Мамки тоже подивились, забрякали в ладони, попутно укоряя своих чадушек, которые от стеснения прятались за материны юбки, выглядывая со зверушечьим любопытством и опаской. Лишь конопатый парнишонка — конопатые, как на подбор, архаровцы — показал Матрешке язык и затрещал:
— Матренка-пеленка, съела поросенка! Мат…
Аверьян ловко и обвычно смазал конопатого по загривку, и конопатый заревел словно годовалый телок. Мать телка, баба крутая, кинулась на американского подданого:
— Ты кого это, пень трухлявый, лапы распускаш?! Ты своего заведи и хлешши почем зря. А то я тресну по лбу, враз забудешь про свою Америку…
Аверьян Вороноф от греха подальше утаился за народные спины.
— Как тебя, доча, звать-величать? — спросил дед Мороз, наклонившись к Матрешке, щекоча ее бородой.
— Ты много-то не болтай, дедушка Морозоф, а давай девке, что положено, — ответил за Матрешку подоспевший Аверьян.
Дед Мороз покосился на него, сморщился, будто от зубной боли, но промолчал и, по локоть утопив руку в кумачовом мешке, выудил желтого попугая.
— Эт что же выходит, — возмутился Аверьян, — на попку начитала?! Ло-овко… И ты, девочка, тоже дура набитая. Надо было про достижения села, — глядишь, получше б отвалил. Он же колхозник, по роже видать… Вот у нас, бывало, ребятишки читали: «Пришла весна, настало лето, спасибо Ленину за это!..» А теперь надо: «Пришла весна, настало лето, поклон Америке за это…»
* * *
В разгар веселья явился не запылился хмельной Кеша Чебунин, бодро прошел сквозь народ, выглядывая куда прибить холстину, где возле серпа и молота намалевал кроваво: «Смерть буржуям!». Тут на глаза ему вывернулся Аверьян Вороноф, и Кеша, смирив пыл, подчалил к тому.
— Привет мировой буржуазии от пролетариата.
Аверьян улыбнулся:
— С похмелья страдаешь, либо уж похмелился.
— А ты меня опохмелил?! Ну, раз такое дело, призайми-ка сотенку по случаю Рождества.
— Как в Кедровой Пади говорят: займи мне, возьмешь на пне.
— Да нет, пенсию получу…
— У тебя же пенсия с гулькин нос… Нынче, Кеша, другая погода в Кедровой Пади. Денюжки задаром не дают, как при вашем коммунизме, — зарабатывать надо. Ежли шарабан варит — башкой, ежели — шляпу носить, тогда — горбом… Слыхал, стишонки плетешь складно… Я тут как раз от Кедровой Пади в Государственную думу двинулся и… короче, сочини-ка, Кеша, про меня: мол, ваш кормилец…
— Поилец, — поправил Кеша.
— Про поильца не надо… Вот тебе сотенка… — Аверьян из внутреннего кармана вывернул пузатый бумажник с американским гербом, выщипнул сотенную и снова поправил Кешу. — А про поильца не надо. Сочини про кормильца… И «Смерть буржуям» пока не вешай, в Думу попаду, тогда хоть завешайся.

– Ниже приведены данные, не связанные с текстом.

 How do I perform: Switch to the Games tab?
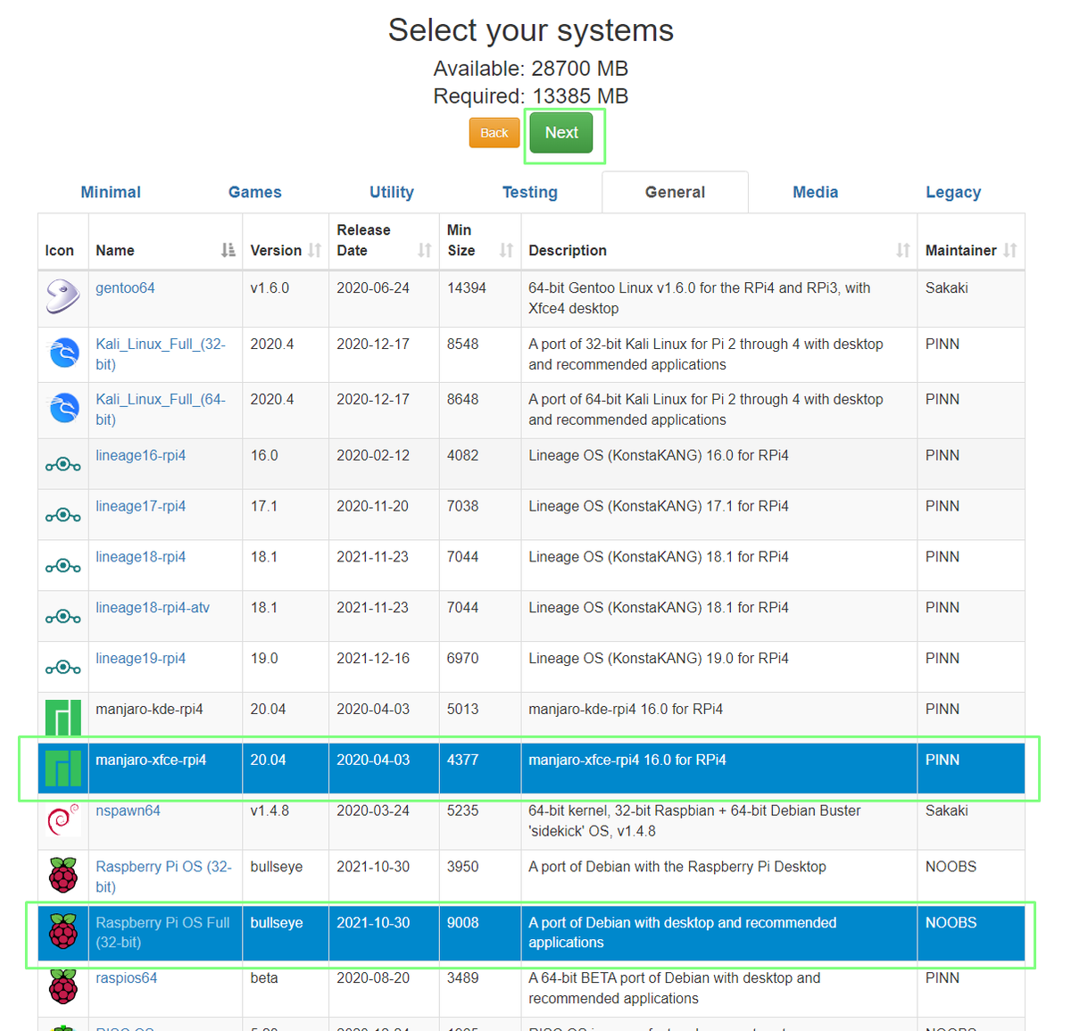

— Как скажете, господин Вороноф… — Кеша припрятал денежку и тихонько проворчал: — Ничо-о, к власти придем, хвост буржуям прижмем.
Тут на Кешу, кудахтал, наскочила осерчалая жена Тося, которая чудом спаслась в штормовом Байкале и дала зарок не брать в рот погани. Моложавая, щекастая и здоровая, что медведица, сгребла мелкого мужика и поволокла с елки. Потом спохватилась, учинила допрос с пристрастием, за шиворот отымая мужика от пола:
— Ты почо деньги взял у Аверьяна?
— Какие, Тося, деньги?! Какие деньги?! — испуганно залепетал Кеша.
— Какие, какие!.. Своими глазами видала. Ну-ка, гони деньги… побирушка. Ни стыда ни совести — все пропил. Давай, давай деньги.
Коль мужик заупрямился, Тося зажала под мышкой его хмельную голову и тут же выудила из мужнина кармана несчастную сотню, которую сердито и всучила оторопевшему Аверьяну.
* * *
А веселье не стихало… Родители, которые не пробились вперед, вставали на цыпочки, тянули шеи, высматривая своих чаду-шек и дивясь их прыти. Емеля терзал гармонь, а Дед Мороз со Снегурочкой водили хороводы. И лишь Аверьян Вороноф скучал, подозревая Деда Мороза в обкрадывании детей.
— Возишь, возишь из Америки гуманитарную помощь, — пожаловался Матрешкиной матери, — даришь за умеренные цены, а колхозники налетят, как саранча, и, глядишь, все разворовали…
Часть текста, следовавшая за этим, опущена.